Capital punishment has been a longstanding controversy in the United States. Intended to deter criminal activity by invoking the ultimate sentence, it has come under scrutiny for its underlying discrimination against minorities. California maintains authorization for the death penalty. However, in recent briefings, Governor Gavin Newsome (D) declared that the influence of systemic racism is too closely linked to California’s justice system.
What Is Capital Punishment?
Most often referred to as the death penalty, capital punishment has been in existence since Eighteenth Century B.C. and has been historically implemented to punish individuals who carry out cruel and unusual crimes. Throughout history, the methods of death by sentencing have ranged from hanging, firing squad, electrocution, and even drowning. Today, lethal injection serves as the most common form of execution.
Criminals who face the death penalty in their state have committed a capital crime such as murder, mass murder, terrorism, espionage, child rape, and treason. The federal government has employed the death penalty for federal crimes, including the murder of a government official, treason, organizing a large-scale drug enterprise, or kidnapping resulting in death.

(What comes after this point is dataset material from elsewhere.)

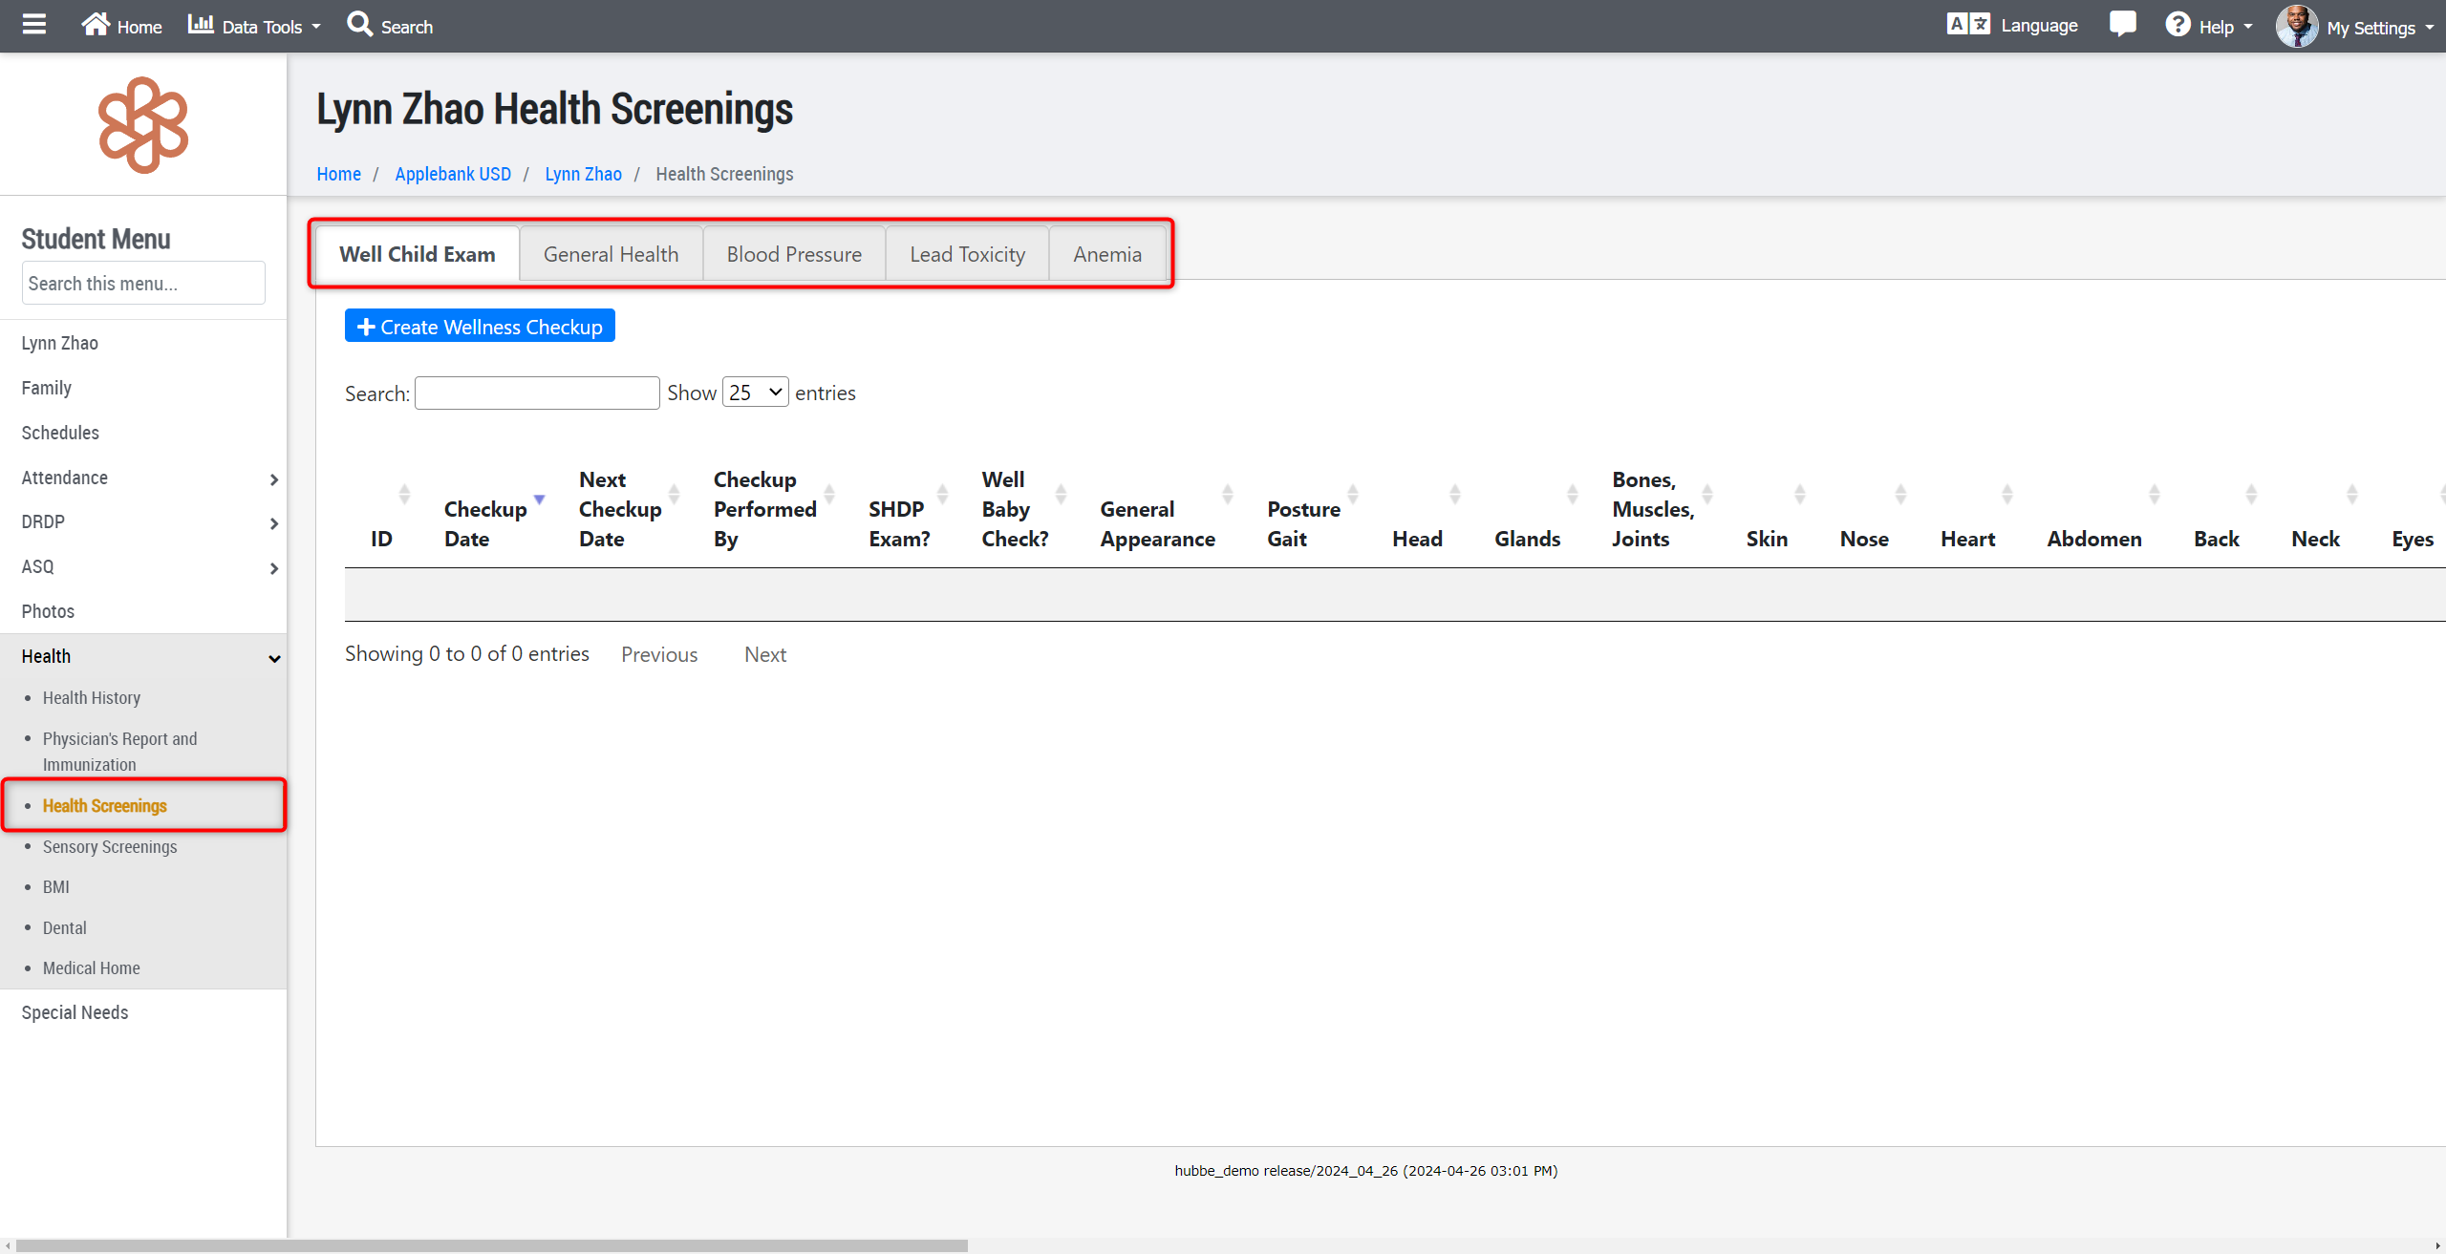Click the Home house icon
This screenshot has width=2446, height=1254.
click(x=96, y=25)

A Summarized History of Capital Punishment in California
The death penalty was first introduced to California law in 1872, requiring that individual counties or private facilities manage death row inmates and executions. In 1882, it became a state issue, and the responsibility fell on state prisons. During this time, hanging was the primary form of execution. In the 1900s, the death penalty was assigned to specific crimes, and the state of California did not permit death row inmates to present evidence to support their claim of innocence.

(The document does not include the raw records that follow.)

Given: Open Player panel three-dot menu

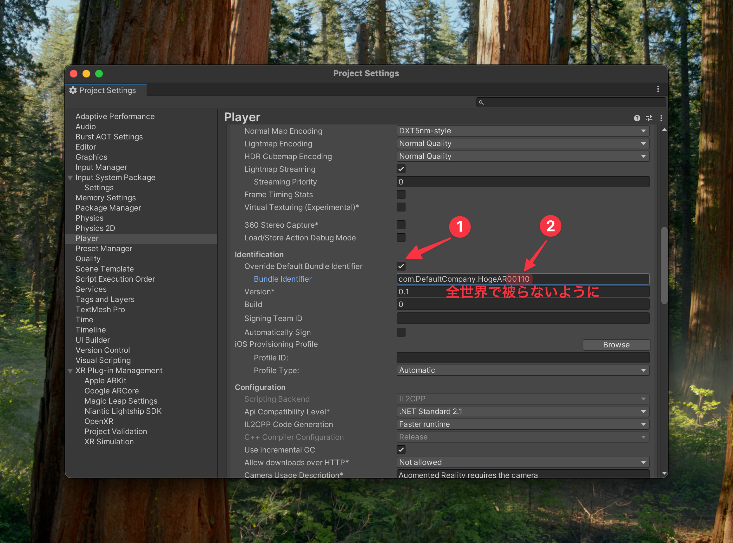Looking at the screenshot, I should point(661,118).
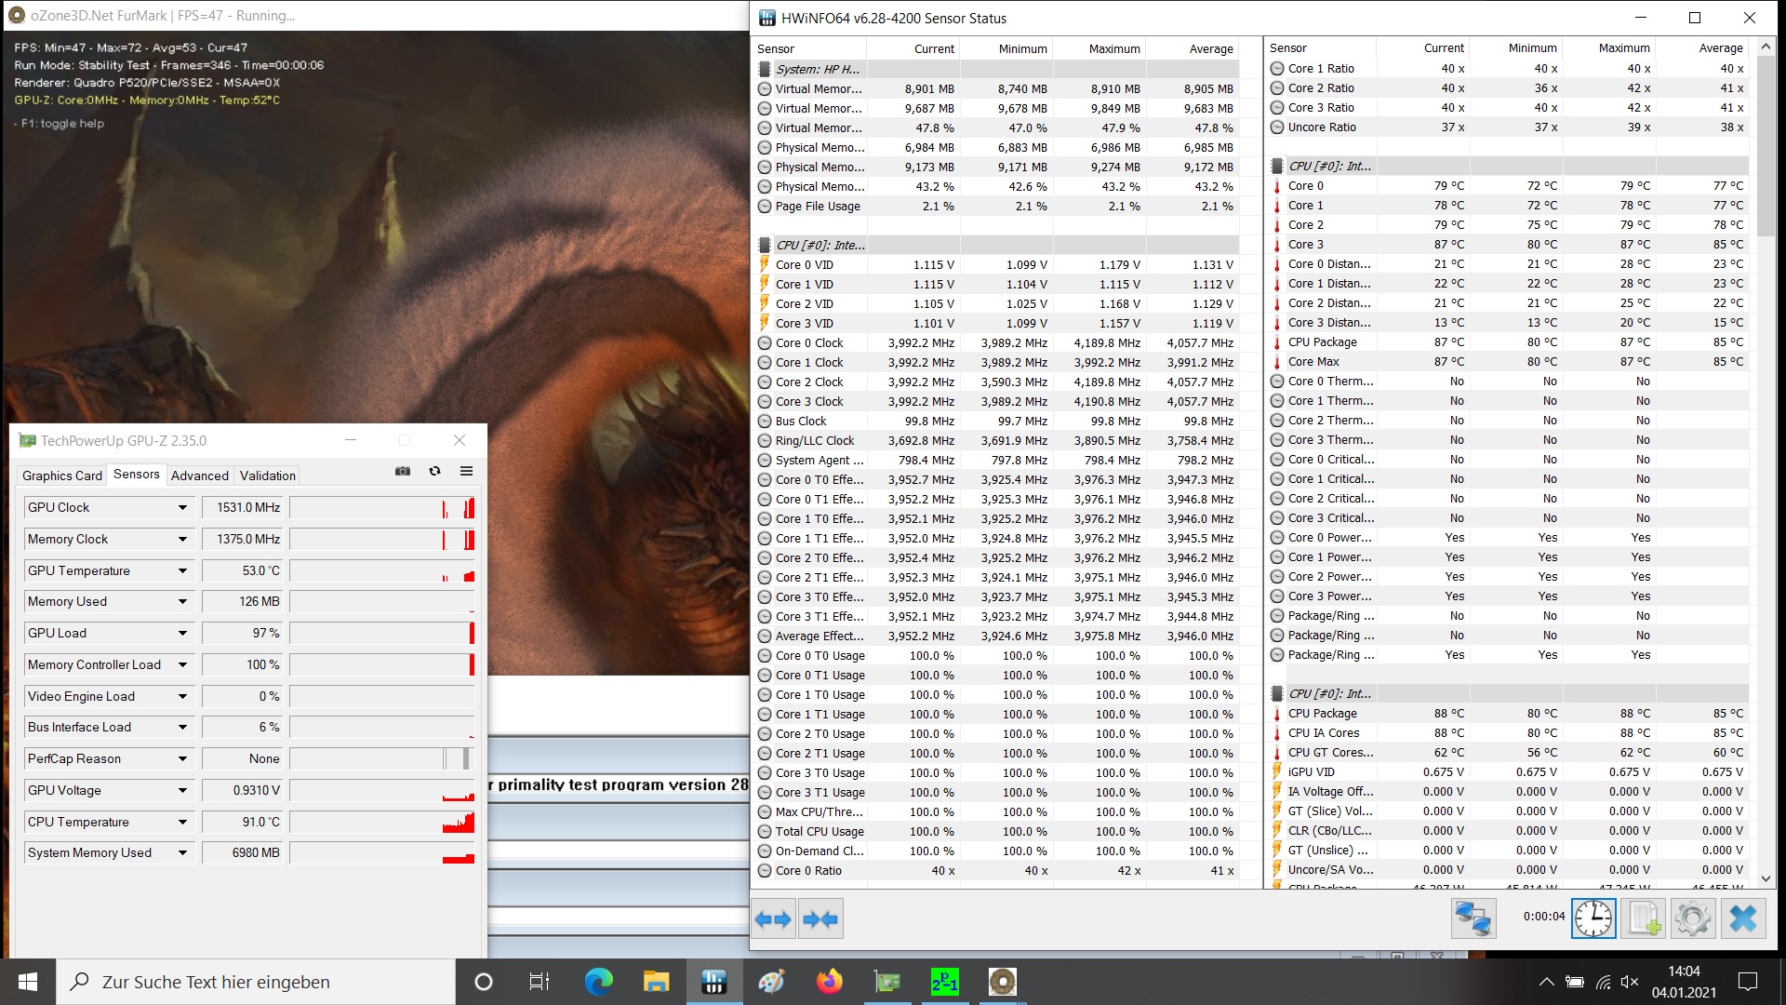Click the HWiNFO vertical scrollbar down arrow

tap(1766, 878)
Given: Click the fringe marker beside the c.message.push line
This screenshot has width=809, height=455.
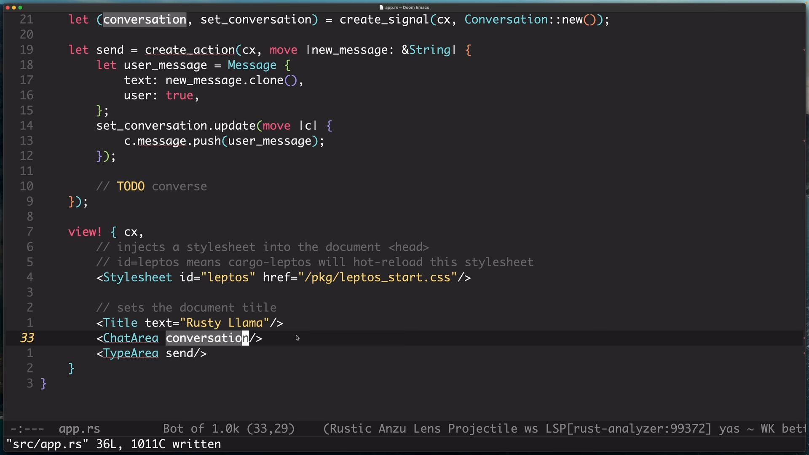Looking at the screenshot, I should coord(804,141).
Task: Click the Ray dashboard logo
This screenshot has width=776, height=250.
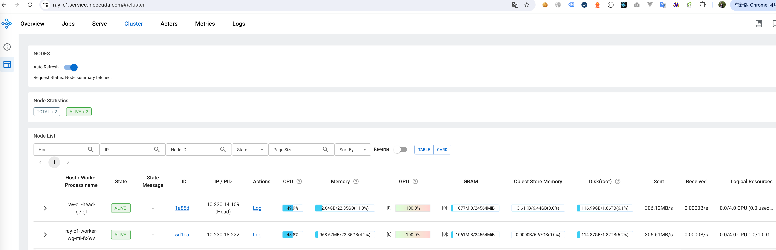Action: pyautogui.click(x=7, y=23)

By the end of the 1900s, life imprisonment without the possibility of parole was introduced in California as an alternative means of punishment for capital crimes. By the 2000s, there was growing concern about the sufficiency of procedural requirements and protections for death row inmates.

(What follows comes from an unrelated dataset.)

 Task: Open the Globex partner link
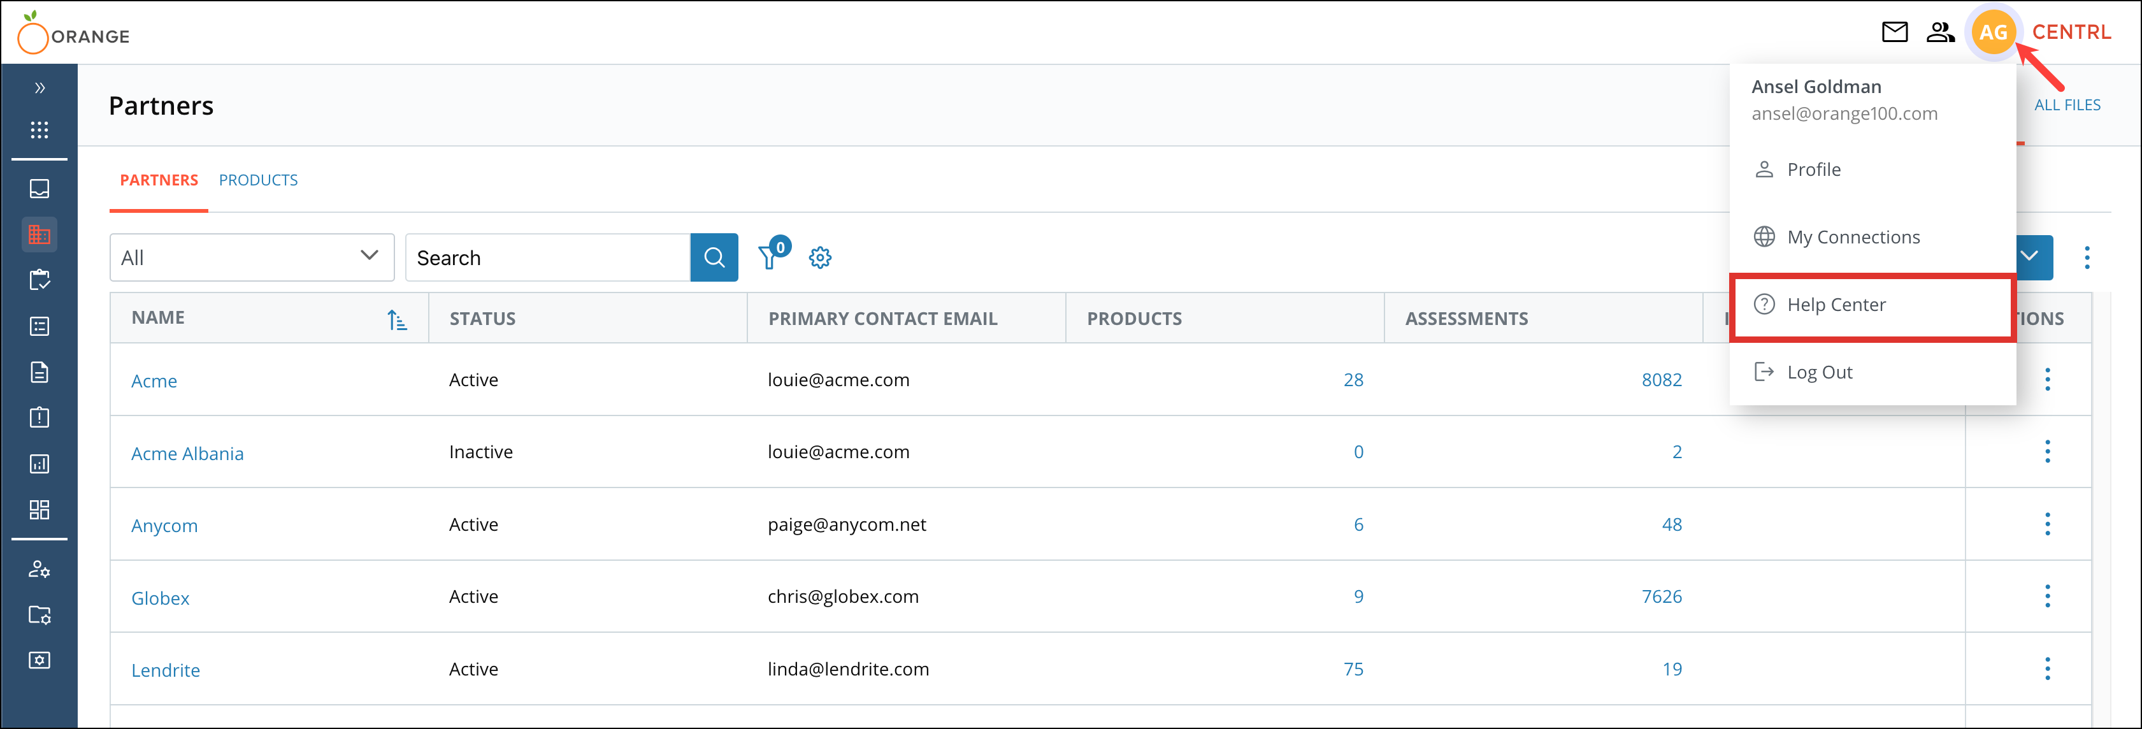point(160,598)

Voters began to voice their opinions about the legality of the sentencing. In addition to the high cost of execution, the increasing probability of sentencing an innocent person to death was much too high. During this decade, lethal injection was declared the primary form of execution.
Minorities In The Justice System
Throughout history, capital punishment has been used disproportionately against people of color. As seen in the exceptionally high numbers of incarcerated black men, minorities are more likely to be executed or sentenced to life in prison than those of Caucasian descent.
Racial disparities and unequal access to sufficient defense have left people of color with a lack of support and advocacy in the justice system. One out of every three Black men will be sentenced to prison, while one out of six Latino men and only one out of seventeen white males will be incarcerated.
According to the NAACP, African Americans represent 29% of arrests and 33% of incarcerations for illicit drugs, yet only 5% of illegal drug users are African American. Black men are six times more likely to be imprisoned due to drug use despite similar usage rates among both African Americans and Caucasians.
In addition to the disproportionate incarceration rate, the efforts to ensure a fair trial and provide sufficient legal representation for inmates of color are proven to be lacking in today’s modern justice system.
Newsom Seeks Additional Restrictions on Implementation
Governor Gavin Newsom filed a 175-page amicus brief, arguing for racially balanced juries and unanimity in sentencing verdicts for all capital cases. Without proof beyond reasonable doubt of disputed aggravating evidence, a jury may not be able to sentence a defendant to the death penalty.
To minimize racial disparity and provide equal opportunity for minority defendants to plead their case, Newsom has questioned the historical mechanisms by which the United States has functioned for so long. Newsom seeks to amplify the voices of minority jurors in the state of California. He poses the demand for equality so that all defendants may benefit from the fair and impartial trial guaranteed by the Sixth Amendment.